Steiermark hat verfassungsrechtliche Bedenken

Die Steiermark hat verfassungsrechtliche Bedenken - weil die Obergrenze für Wohnbeihilfen (samt Verbot des gleichzeitigen Bezugs mit der Sozialhilfe) auch privatwirtschaftliche Leistungen der Länder (Wohnbauförderung und -sanierung) betrifft. Außerdem lehnt das Land Verschlechterungen für Kinder, bei Wohnleistungen und für Behinderte ab. Die Bekämpfung und Vermeidung von Armut müsse weiterhin als Ziel verfolgt werden können - etwa indem die Länder Sonderzahlungen für Kinder (z.B. zu Schulanfang) gewähren können. Zudem wandte sich die Steiermark gegen eine Kostenverschiebung zulasten der Länder.

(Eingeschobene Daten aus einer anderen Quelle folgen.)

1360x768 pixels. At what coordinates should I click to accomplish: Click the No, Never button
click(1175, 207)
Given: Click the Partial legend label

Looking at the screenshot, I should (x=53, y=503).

Rechnungshof: einheitliche Leistungsansprüche nicht sichergestellt

Der Rechnungshof begrüßt zwar, dass mit dem Grundsatzgesetz der Versuch der Harmonisierung unternommen wird. Aber der Entwurf räume den Ländern "großen und weitreichenden Spielraum" ein. Mit den Obergrenzen und möglichen Aufschlägen seien österreichweit einheitliche Leistungsansprüche für den Lebensunterhalt nicht sichergestellt, auch die Härtefall-Regelung berge das Risiko "höchst unterschiedlicher Auslegung und Umsetzung". Außerdem bemängelt der RH fest, dass die Angaben über die finanziellen Auswirkungen "unklar und nur bedingt nachvollziehbar" seien.

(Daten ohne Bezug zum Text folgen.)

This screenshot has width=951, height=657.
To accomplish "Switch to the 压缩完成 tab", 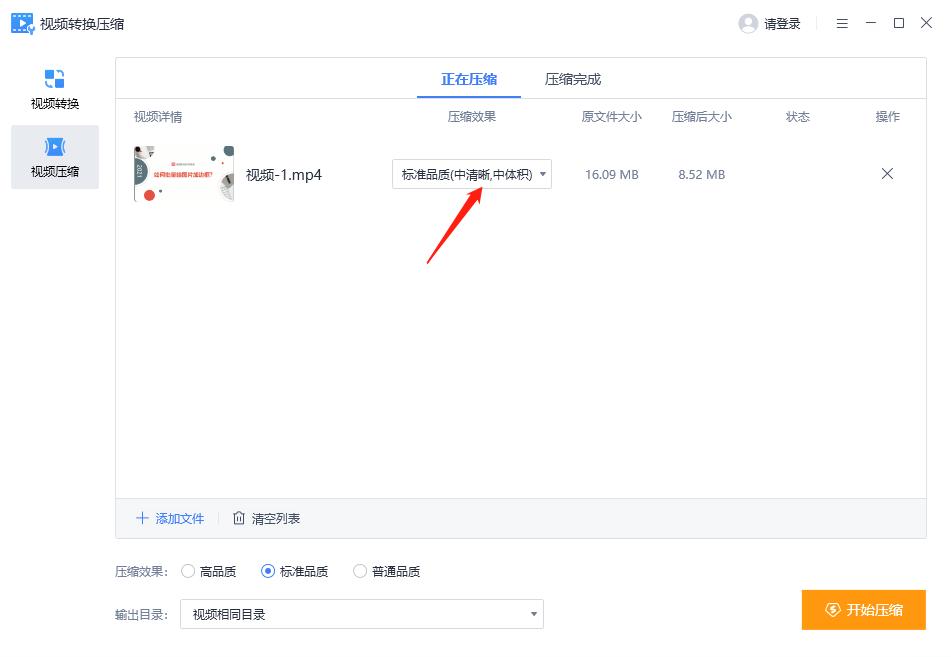I will 571,77.
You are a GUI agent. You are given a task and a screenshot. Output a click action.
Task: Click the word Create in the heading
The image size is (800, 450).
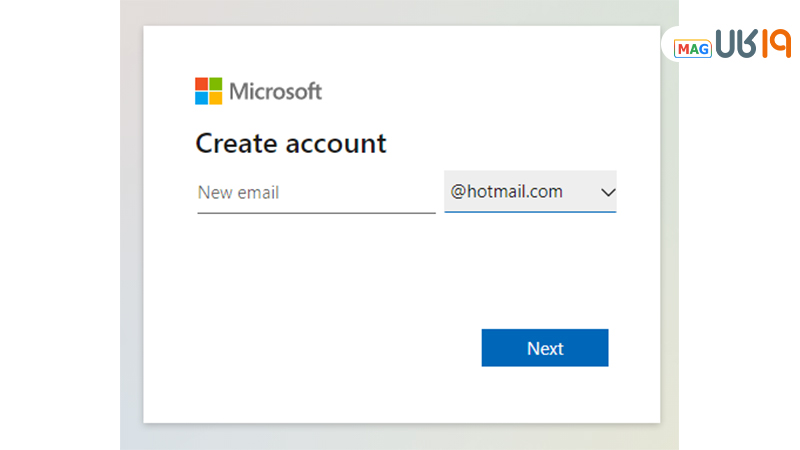point(236,143)
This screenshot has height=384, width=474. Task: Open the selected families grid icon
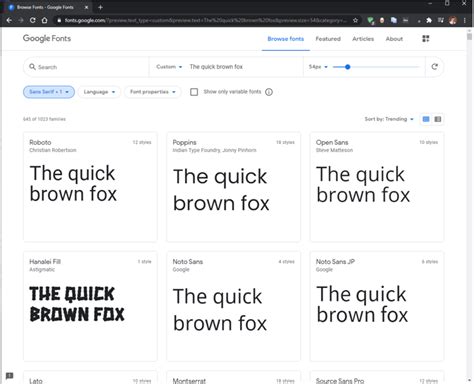pyautogui.click(x=426, y=39)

Behindertenrat: UN-Behindertenrechtskonvention würde verletzt

Auch der Behindertenrat kritisiert, dass es zu Ungleichheiten in den Ländern kommen kann. Damit würde aber die 2008 ratifizierte UN-Konvention über die Rechte von Menschen verletzt. Der Rat fordert einige Änderungen: So etwa die Einführung eigener "Bedarfsgemeinschaften" für Behinderte - denn sonst wäre die geplante Deckelung für diese oft in betreuten Wohngemeinschaften oder bei Verwandten lebenden Menschen problematisch. Zudem sollte der - als Kann-Bestimmung enthaltene - Behinderten-Zuschuss von 155 Euro monatlich verpflichtend sein. Und der geforderte Nachweis der Sprachkompetenz sei z.B. für Gehörlose nicht möglich, stellt der Behindertenrat fest.